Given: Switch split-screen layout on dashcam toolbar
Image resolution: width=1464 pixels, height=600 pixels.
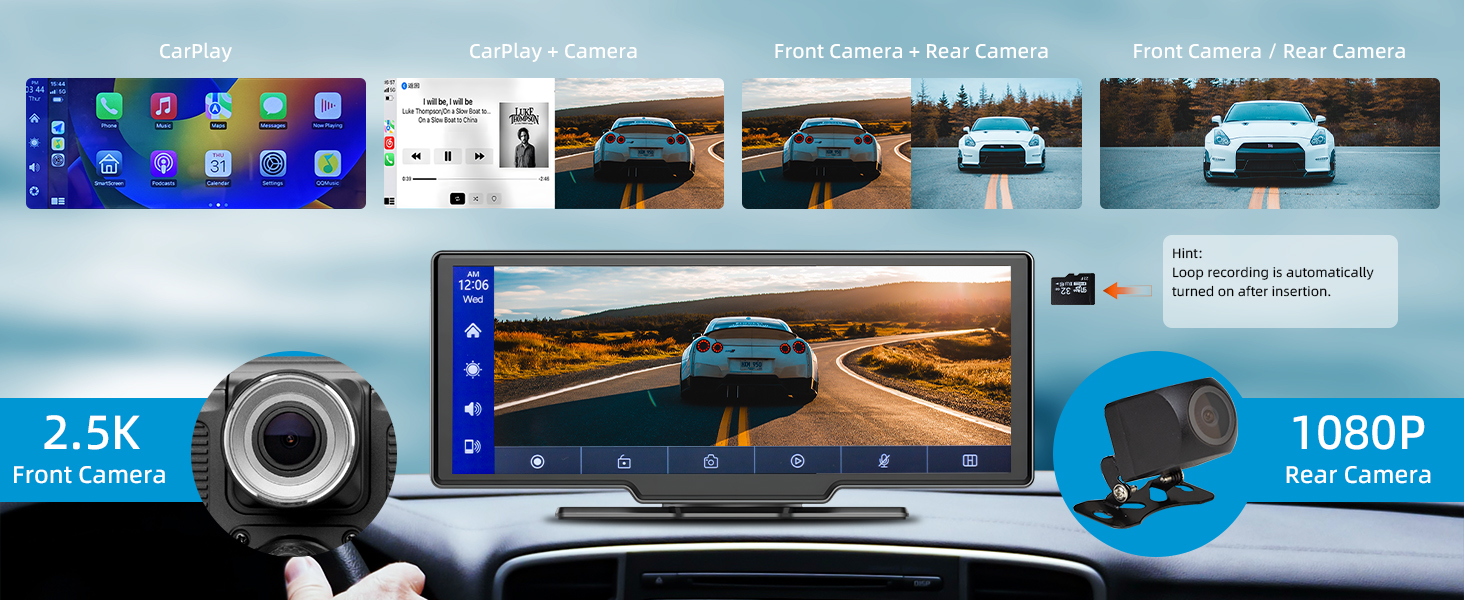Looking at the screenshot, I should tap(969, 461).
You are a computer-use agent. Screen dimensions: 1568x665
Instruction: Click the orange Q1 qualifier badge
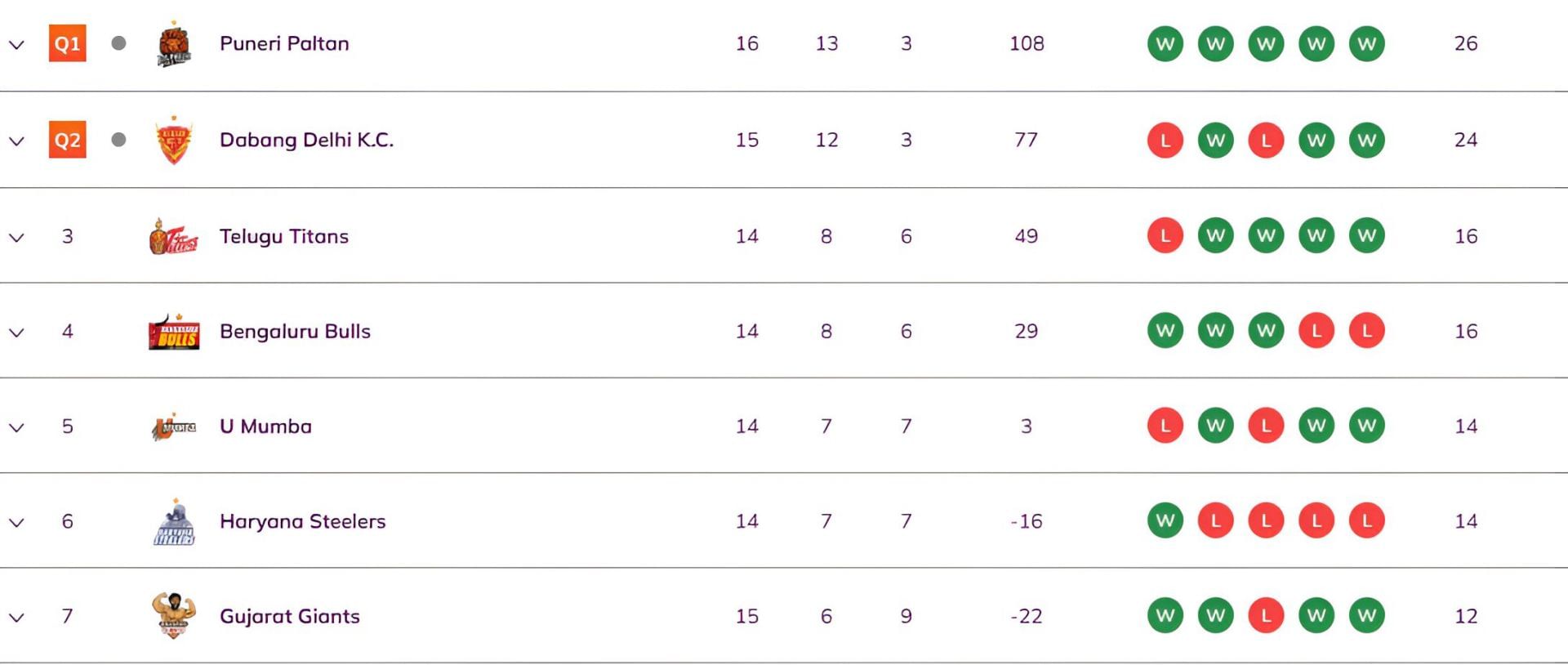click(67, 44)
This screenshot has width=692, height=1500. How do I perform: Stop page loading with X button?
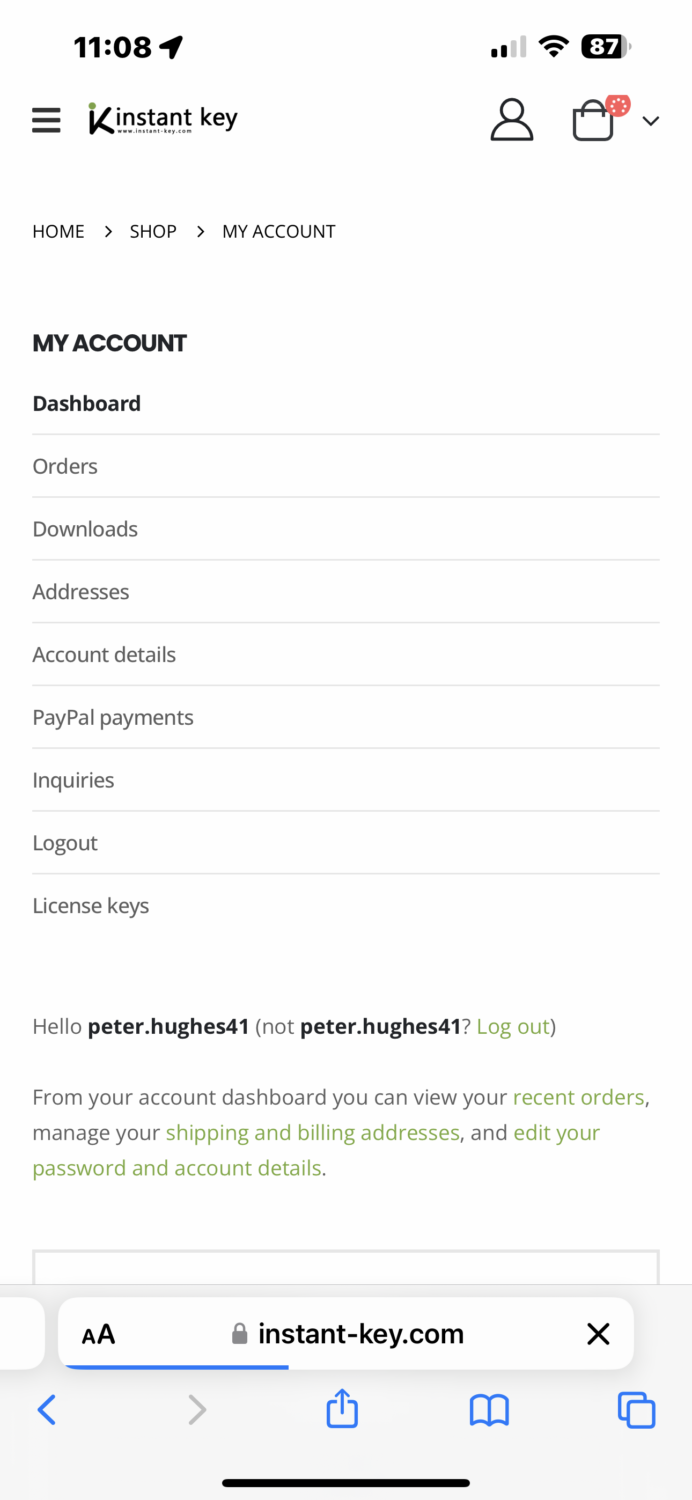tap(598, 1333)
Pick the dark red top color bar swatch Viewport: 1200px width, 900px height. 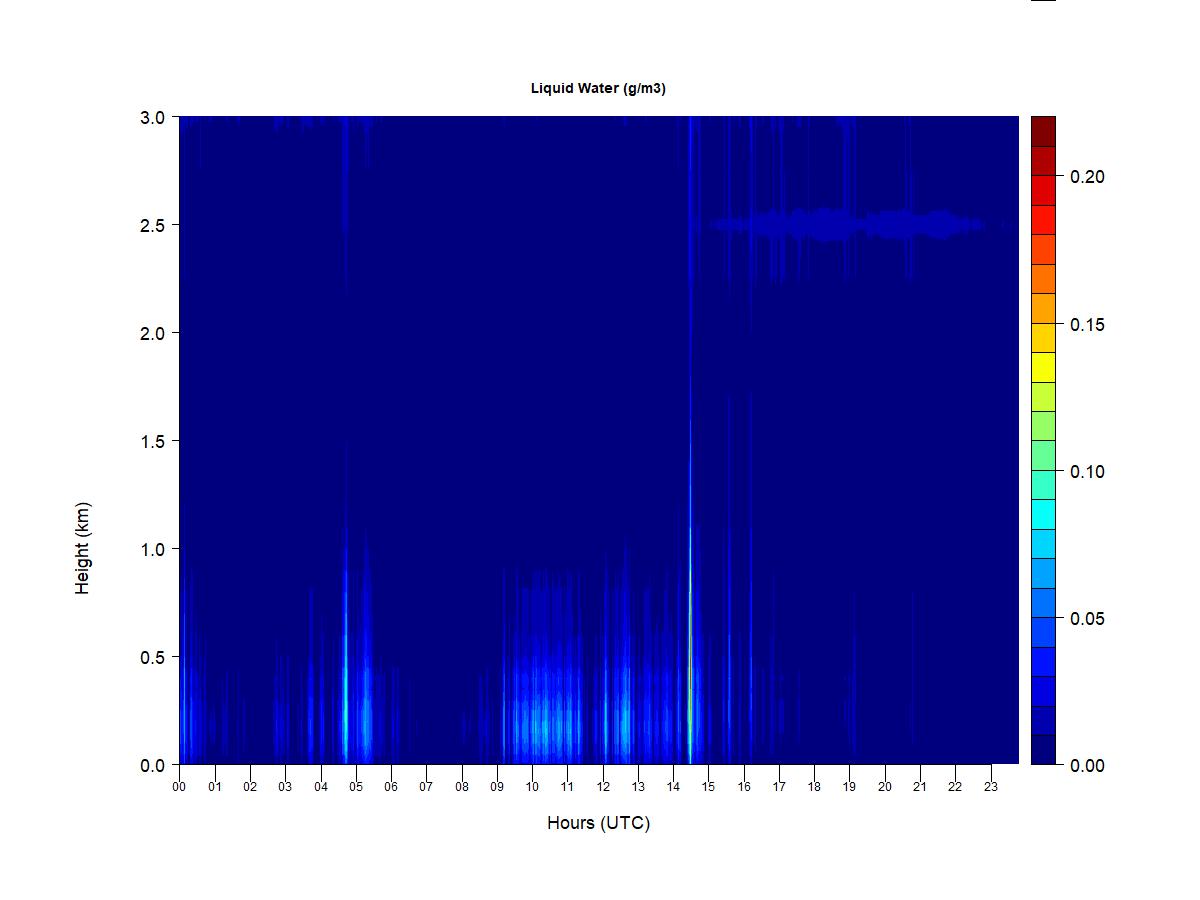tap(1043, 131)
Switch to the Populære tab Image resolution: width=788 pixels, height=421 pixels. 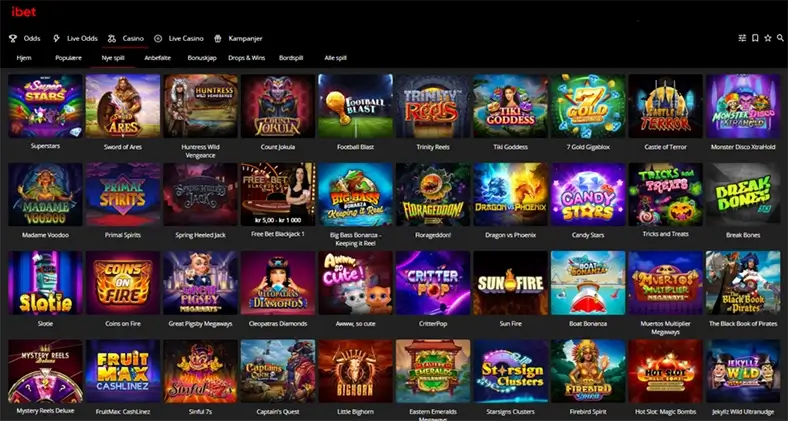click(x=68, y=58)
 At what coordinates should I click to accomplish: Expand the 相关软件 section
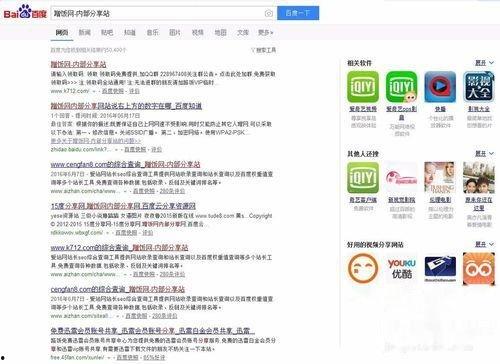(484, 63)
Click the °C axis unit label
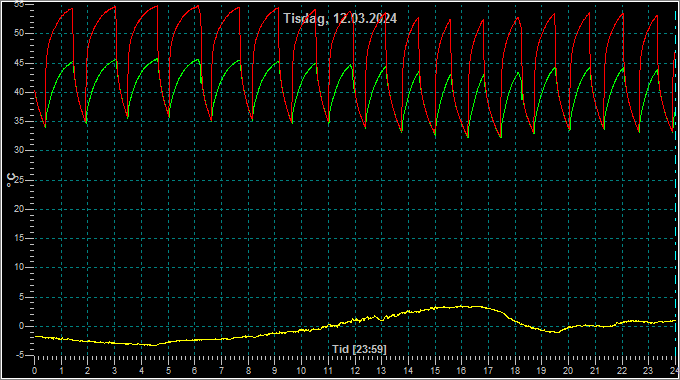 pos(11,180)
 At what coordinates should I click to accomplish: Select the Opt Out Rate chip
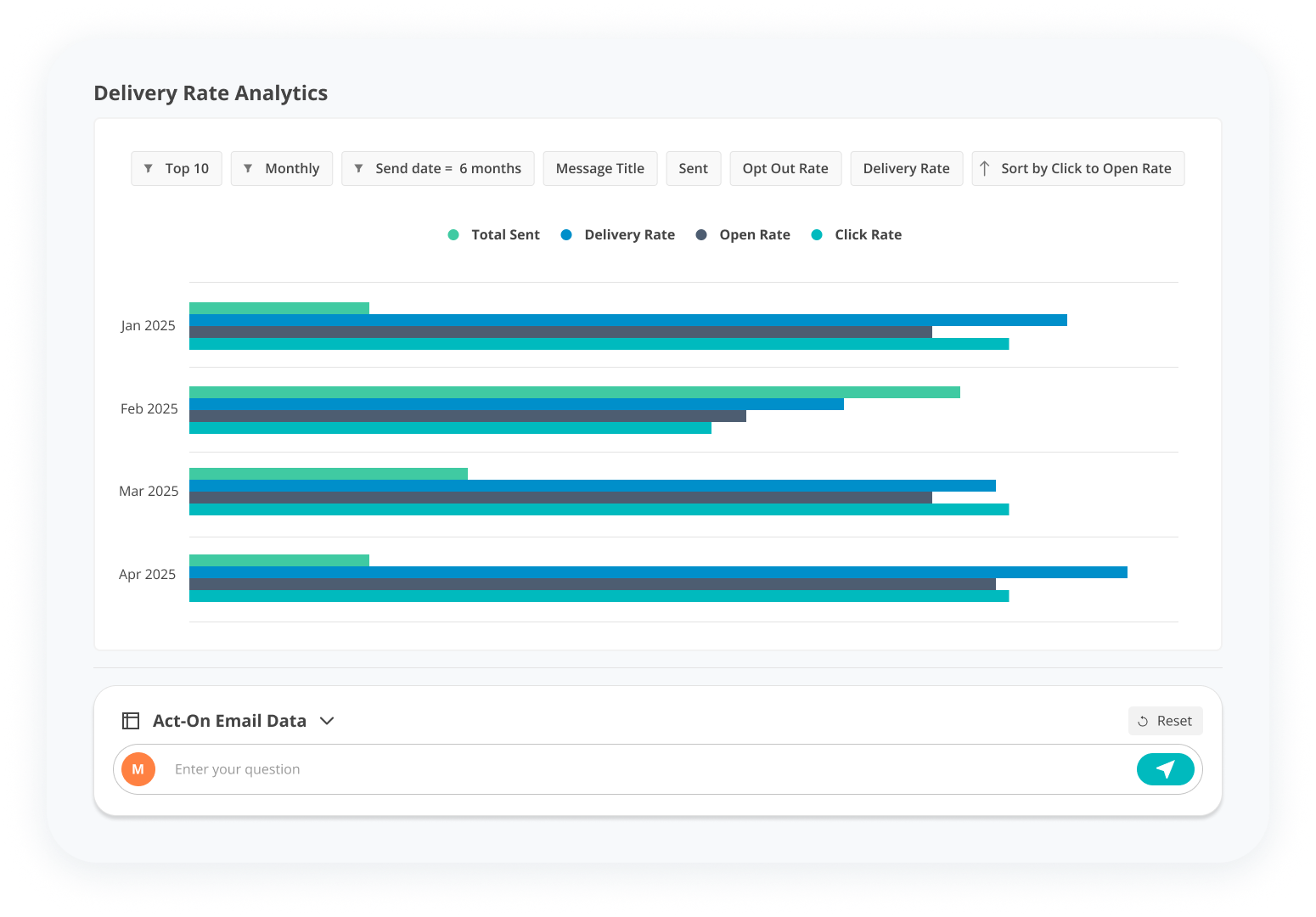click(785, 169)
* * *
### PROBLEM DESCRIPTION
Word for word, write out each line from the one with "At what coordinates should I click to accomplish: Expand" through the end of the entries above, and omit any pictures.

### FINISHED EXERCISE
 At what coordinates should I click to accomplish: Expand the 相关软件 section
(484, 63)
Click the °C axis unit label
 pos(11,180)
 At what coordinates should I click to accomplish: Select the Opt Out Rate chip
click(785, 169)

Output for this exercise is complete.